Texas Department of Public Safety officials say the incident unfolded around 10 a.m. on June 24, 2015 on Herrera Trail in Hutto where a police officer tried to pull Williamson over for a traffic stop. The suspect refused to stop and led officers on a chase, according to court documents. During the pursuit, Williamson crashed his car into a fire hydrant on Herrera Trail and ran away.

Sgt. Kelley found Williamson a few minutes later at a home on Wren Cove. Williamson told detectives Sgt. Kelley approached him and told him “he was being detained and attempted to handcuff him,” according to the affidavit. Williamson said he was able to push Kelley to the ground and ran to Kelley’s vehicle and got in the driver’s seat, the affidavit continued. Kelley caught up with the suspect and was standing at the open driver’s door trying to get a handle on the steering wheel and apply pressure to the brake with his foot when Williamson put the car into reverse, knocking Kelley over, and running over Kelley, according to court documents.

Hutto Police Sgt. Conor Mitchell testified he saw the struggle as he pulled up in his patrol car. “It knocked Sgt. Kelley to the ground and the car ran over him,” explained Mitchell tearfully.

Another officer jumped out of Mitchell’s vehicle to provide emergency aid to Kelley while Mitchell continued to pursue Williamson — who was still in Kelley’s vehicle, according to the affidavit.

At the corner of Decker Drive and Creek Ledge Drive, the suspect got out of the vehicle and ran again. Hutto Police Officer Mike Moehrig testified he eventually found Williamson on Lucy Cove. “I drew down on him and I told him to get on the ground or I was going to shoot him,” said Moehrig on the stand.

Dash cam video shows Mitchell pulling about a short time later to help take Williamson into custody. That’s when Officer Moehrig  learned something was seriously wrong with Sgt. Kelley. As Moehrig sobs on the video, Williamson can be heard saying, “Is he okay? I did not mean for that to happen, at all.”

You can also hear officers asking Williamson why he ran from police. Williamson says he had an invalid drivers license. After Williamson was taken to the Williamson County Jail, Moehrig said he was in disbelief. “I knew what happened [to Sgt. Kelley], I was praying for a miracle.”

Kelley was taken to Seton Medical Center Williamson, where he died a short time later.

Williamson’s former girlfriend and a friend also testified Monday, saying they smoked meth with Williamson a few hours before he hit Kelley. Williamson and his girlfriend were living at Williamson’s grandmother’s house in north Austin. His friend said he stopped by around 2 a.m. to smoke meth. Around 8 a.m. Williamson and his girlfriend drove to that same friend’s house in Hutto to help him fix his computers.

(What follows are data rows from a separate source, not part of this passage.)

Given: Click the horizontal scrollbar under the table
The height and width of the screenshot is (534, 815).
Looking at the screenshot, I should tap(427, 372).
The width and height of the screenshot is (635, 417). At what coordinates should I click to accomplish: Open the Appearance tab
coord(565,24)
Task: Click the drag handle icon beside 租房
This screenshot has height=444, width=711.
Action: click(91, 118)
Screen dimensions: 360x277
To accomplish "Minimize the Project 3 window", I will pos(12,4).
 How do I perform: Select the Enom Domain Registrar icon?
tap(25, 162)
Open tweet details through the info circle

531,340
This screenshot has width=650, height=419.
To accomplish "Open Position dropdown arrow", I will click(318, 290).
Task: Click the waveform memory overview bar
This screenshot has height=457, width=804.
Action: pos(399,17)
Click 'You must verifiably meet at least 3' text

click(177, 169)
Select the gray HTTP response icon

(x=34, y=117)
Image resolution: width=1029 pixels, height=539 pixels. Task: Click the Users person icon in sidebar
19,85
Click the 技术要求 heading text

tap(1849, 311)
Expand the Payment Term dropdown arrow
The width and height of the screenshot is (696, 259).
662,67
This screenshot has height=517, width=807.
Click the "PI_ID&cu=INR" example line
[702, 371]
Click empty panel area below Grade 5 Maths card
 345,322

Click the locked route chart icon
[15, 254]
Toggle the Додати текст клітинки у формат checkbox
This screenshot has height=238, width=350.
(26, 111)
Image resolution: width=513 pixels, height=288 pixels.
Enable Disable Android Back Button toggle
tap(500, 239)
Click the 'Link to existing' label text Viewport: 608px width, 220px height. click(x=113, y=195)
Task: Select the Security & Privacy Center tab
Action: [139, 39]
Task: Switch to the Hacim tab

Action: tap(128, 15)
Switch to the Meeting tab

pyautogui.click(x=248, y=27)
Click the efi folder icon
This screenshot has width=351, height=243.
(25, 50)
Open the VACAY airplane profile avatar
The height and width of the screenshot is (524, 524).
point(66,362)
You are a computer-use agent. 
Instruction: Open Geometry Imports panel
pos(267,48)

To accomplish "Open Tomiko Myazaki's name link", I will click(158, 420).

The friend testified that Williamson was interested in buying his daughter’s car. The friend said it wasn’t for sale but offered to let Williamson drive it to a nearby gas station to see what it could do. The friend said he told Williamson to ‘punch it’ on the way back to his house. Officer Moehrig saw Williamson speed by him — that’s when he flipped his patrol car around and the chase began.

Williamson faces 5 to 99 years or life in prison if convicted.